» Quoted passage
▬▬▬
In addition to the short-term metabolic effects, insulin has other, longer term actions. It affects synthesis of key enzymes and is believed to have important growth-regulating effects in vivo. Insulin regulates gene transcription,13 affecting protein synthesis; increases cell proliferation and differentiation; and decreases apoptosis.
Insulin Receptor Interactions
The insulin receptor in mammalian cells is a large transmembrane glycoprotein. It is composed of two α subunits and two β subunits linked by disulfide bonds to form a β-α-α-β heterotetramer. Binding of hormone to the α subunits of the insulin receptor leads to the rapid intramolecular autophosphorylation of tyrosine residues in the β subunits. A series of events is initiated that culminates in a cascade of phosphorylation or dephosphorylation reactions. This activity is shown schematically in Figure 36-2.
Insulin Signaling
There is evidence that insulin acts by synthesis of second messengers that enter the cell to mediate some of the hormone’s actions on intracellular enzymes (e.g., phosphorylation, dephosphorylation). These mediators are of the inositolphosphoglycan (IPG) class.8 IPGs represent a family of second messengers or mediators that are increasingly being implicated as having an important role in signal transduction, not only for insulin, but also for other hormones and growth factors. They are discussed later in this chapter.
DIABETES MELLITUS
Evidence indicates that the incidence of type 1 and type 2 diabetes mellitus is increasing worldwide. In 1999, the prevalence was predicted to double by 2010.7 Type 2 diabetes is becoming increasingly common and is an emerging problem in children and adolescents, particularly minorities.3 In the United States, the annual number of newly diagnosed diabetes cases tripled during 1980-2005. Major risk factors for type 2 diabetes are obesity and physical inactivity. The incidence of type 1 diabetes is reported to be increasing by approximately 3% per year.16
Type 1 Diabetes Mellitus
There is considerable evidence that type 1 diabetes is an autoimmune disease of the pancreatic β cell, resulting in degeneration. In type 1 diabetes, there is an absolute lack of insulin. Genetic predisposition and environmental components are involved, with the incidence in homozygous twins being approximately 50%.17 Approximately 5% to 10% of diabetics have type 1 diabetes.
▬▬▬
» Information provided
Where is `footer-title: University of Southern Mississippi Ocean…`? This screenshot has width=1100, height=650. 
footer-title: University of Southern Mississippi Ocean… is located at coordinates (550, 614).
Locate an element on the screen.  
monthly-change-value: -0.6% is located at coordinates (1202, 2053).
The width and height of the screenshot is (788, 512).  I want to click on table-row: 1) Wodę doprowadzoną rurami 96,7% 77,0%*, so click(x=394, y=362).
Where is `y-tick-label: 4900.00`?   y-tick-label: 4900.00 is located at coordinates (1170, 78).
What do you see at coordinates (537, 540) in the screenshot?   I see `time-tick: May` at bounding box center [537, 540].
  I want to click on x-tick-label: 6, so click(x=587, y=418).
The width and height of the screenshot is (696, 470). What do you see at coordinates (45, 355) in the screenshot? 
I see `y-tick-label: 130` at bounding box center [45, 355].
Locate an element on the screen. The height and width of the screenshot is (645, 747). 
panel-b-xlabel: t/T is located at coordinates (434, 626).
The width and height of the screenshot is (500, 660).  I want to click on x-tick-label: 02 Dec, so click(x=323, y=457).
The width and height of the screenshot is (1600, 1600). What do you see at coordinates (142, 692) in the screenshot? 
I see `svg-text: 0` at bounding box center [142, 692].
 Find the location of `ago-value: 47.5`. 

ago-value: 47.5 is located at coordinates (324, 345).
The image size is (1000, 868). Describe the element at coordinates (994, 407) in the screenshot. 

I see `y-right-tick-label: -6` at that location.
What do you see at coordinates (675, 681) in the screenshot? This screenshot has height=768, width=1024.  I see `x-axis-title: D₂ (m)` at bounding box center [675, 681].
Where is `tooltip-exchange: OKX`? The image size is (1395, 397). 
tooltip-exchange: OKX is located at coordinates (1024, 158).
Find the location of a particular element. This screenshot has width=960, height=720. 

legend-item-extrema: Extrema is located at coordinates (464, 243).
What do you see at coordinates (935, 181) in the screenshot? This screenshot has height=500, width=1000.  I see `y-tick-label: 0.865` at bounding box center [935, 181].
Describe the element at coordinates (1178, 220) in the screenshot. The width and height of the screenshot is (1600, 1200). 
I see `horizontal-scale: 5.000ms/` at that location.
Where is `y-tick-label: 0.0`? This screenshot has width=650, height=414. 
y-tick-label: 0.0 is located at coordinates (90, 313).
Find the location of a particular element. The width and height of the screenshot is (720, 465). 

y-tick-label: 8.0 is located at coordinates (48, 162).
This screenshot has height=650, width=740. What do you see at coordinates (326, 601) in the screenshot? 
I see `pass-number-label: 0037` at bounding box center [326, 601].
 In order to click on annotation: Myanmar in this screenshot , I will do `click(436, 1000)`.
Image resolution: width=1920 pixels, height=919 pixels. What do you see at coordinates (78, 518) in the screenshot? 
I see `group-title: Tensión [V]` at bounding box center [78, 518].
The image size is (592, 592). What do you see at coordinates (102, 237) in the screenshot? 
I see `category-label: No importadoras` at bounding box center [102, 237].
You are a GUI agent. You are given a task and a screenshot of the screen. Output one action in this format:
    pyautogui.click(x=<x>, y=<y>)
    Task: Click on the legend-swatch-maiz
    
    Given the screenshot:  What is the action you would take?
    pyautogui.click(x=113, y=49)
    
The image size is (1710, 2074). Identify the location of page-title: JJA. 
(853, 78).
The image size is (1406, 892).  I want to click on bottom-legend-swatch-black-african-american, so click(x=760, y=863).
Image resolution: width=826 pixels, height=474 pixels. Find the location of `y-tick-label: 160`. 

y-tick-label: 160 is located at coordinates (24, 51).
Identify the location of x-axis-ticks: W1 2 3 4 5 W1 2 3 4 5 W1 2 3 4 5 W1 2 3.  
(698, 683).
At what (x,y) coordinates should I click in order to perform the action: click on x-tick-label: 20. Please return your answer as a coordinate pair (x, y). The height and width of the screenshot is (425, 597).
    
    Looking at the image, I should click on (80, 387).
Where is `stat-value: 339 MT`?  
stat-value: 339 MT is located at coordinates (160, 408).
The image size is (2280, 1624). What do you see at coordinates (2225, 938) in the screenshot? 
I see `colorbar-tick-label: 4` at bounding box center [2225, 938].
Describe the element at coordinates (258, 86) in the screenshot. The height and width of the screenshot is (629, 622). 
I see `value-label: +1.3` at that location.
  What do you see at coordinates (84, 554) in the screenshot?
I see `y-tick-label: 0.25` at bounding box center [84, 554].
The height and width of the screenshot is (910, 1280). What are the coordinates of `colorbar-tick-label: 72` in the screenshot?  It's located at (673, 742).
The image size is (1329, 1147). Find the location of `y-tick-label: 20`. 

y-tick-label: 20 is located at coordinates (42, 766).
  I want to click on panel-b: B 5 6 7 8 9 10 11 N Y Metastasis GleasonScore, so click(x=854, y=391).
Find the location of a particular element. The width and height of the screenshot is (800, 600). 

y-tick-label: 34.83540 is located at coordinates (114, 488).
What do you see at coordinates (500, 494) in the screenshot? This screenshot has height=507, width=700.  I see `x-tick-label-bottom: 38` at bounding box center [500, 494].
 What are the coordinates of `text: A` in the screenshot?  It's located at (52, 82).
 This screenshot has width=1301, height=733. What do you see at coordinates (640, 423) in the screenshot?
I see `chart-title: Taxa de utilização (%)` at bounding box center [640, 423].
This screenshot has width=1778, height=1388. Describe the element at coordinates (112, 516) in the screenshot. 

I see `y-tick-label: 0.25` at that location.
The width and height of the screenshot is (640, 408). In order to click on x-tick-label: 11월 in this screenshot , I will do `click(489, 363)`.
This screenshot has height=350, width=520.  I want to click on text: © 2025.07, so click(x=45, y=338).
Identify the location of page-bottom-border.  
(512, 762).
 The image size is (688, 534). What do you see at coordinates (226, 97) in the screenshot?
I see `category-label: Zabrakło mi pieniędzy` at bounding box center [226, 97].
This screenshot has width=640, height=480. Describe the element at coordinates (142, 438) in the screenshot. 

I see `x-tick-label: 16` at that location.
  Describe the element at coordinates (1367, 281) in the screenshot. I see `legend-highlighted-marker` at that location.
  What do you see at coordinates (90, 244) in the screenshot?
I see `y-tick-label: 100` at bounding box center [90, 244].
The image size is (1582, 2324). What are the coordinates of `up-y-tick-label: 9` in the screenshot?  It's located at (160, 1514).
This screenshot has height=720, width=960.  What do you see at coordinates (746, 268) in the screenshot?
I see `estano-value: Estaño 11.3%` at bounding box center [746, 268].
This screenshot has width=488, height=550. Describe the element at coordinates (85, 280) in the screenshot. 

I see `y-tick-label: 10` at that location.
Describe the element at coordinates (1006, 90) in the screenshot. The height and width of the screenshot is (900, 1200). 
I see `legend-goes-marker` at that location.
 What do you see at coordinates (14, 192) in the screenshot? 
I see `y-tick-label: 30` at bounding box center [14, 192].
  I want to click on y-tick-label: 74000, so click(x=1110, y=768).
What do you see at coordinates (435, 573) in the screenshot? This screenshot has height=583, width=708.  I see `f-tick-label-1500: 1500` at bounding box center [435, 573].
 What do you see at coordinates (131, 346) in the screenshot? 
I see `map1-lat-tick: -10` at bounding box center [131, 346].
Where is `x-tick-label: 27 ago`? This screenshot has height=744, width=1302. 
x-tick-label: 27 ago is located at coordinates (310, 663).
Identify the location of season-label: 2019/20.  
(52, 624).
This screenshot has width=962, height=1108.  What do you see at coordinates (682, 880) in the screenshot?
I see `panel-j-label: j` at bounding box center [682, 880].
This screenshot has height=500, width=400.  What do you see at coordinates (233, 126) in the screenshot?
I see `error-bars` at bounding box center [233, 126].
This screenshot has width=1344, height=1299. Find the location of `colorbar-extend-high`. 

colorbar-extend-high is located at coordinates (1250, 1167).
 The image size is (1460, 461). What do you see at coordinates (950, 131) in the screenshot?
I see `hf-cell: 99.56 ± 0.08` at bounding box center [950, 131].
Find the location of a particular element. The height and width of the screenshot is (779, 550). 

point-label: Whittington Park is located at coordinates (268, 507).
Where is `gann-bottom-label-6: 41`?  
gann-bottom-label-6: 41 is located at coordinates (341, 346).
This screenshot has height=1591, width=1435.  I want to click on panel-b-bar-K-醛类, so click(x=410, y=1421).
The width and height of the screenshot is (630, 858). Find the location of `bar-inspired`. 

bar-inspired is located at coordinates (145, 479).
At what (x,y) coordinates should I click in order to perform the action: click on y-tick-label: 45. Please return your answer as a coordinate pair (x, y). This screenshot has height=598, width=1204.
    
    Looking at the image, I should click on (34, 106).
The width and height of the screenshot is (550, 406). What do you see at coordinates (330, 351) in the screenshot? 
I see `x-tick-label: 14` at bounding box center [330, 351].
▬▬▬
» Work task A
Do these statements agree with the insulin and diabetes passage? (i) The insulin receptor contains two α subunits and two β subunits. (ii) The incidence of type 1 diabetes is reported to be rising by about 5% per year. (iii) Roughly 5% to 10% of diabetics have type 1 diabetes. Answer yes or no for each, quoting the deciding words.
» Work task B
Carry on the insulin and diabetes passage, starting after its final sentence.

» Response box A
(i) Yes: "It is composed of two α subunits and two β subunits linked by disulfide bonds"
(ii) No: "The incidence of type 1 diabetes is reported to be increasing by approximately 3% per year"
(iii) Yes: "Approximately 5% to 10% of diabetics have type 1 diabetes."

» Response box B
Type 2 Diabetes Mellitus
Approximately 90% to 95% of diabetics have type 2 diabetes mellitus. In type 2 diabetes, target cells are relatively insensitive to insulin.6 This is known as peripheral resistance to insulin. Impaired glucose metabolism in muscle and liver are key features of type 2 diabetes. Genetic predisposition is important in type 2 diabetes; there is greater than 95% concordance in identical twins.17 In addition, most type 2 diabetics are obese. Type 2 diabetics have impaired glucose taste detection,11 which may reflect a generalized defect in glucose sensitivity, including the glucose-sensing pancreatic β cells.
Insulin Therapy
Insulin preparations
Insulin preparations are classified according to their duration of action into rapid-acting (ultrashort-acting and short-acting), intermediate-acting, and long-acting preparations. Insulin products available in the United States are listed in Table 36-3.
Rapid-acting (ultrashort-acting and short-acting) insulin preparations
Ultrashort-acting insulin preparations—insulin aspart (NovoLog), insulin glulisine (Apidra), and insulin lispro (Humalog)—all are insulin analogues. They may be used with a pump.* Regular insulins (Humulin R and Novolin R) are short-acting preparations. They are soluble, have a rapid onset, and are dispensed as clear solutions at neutral pH.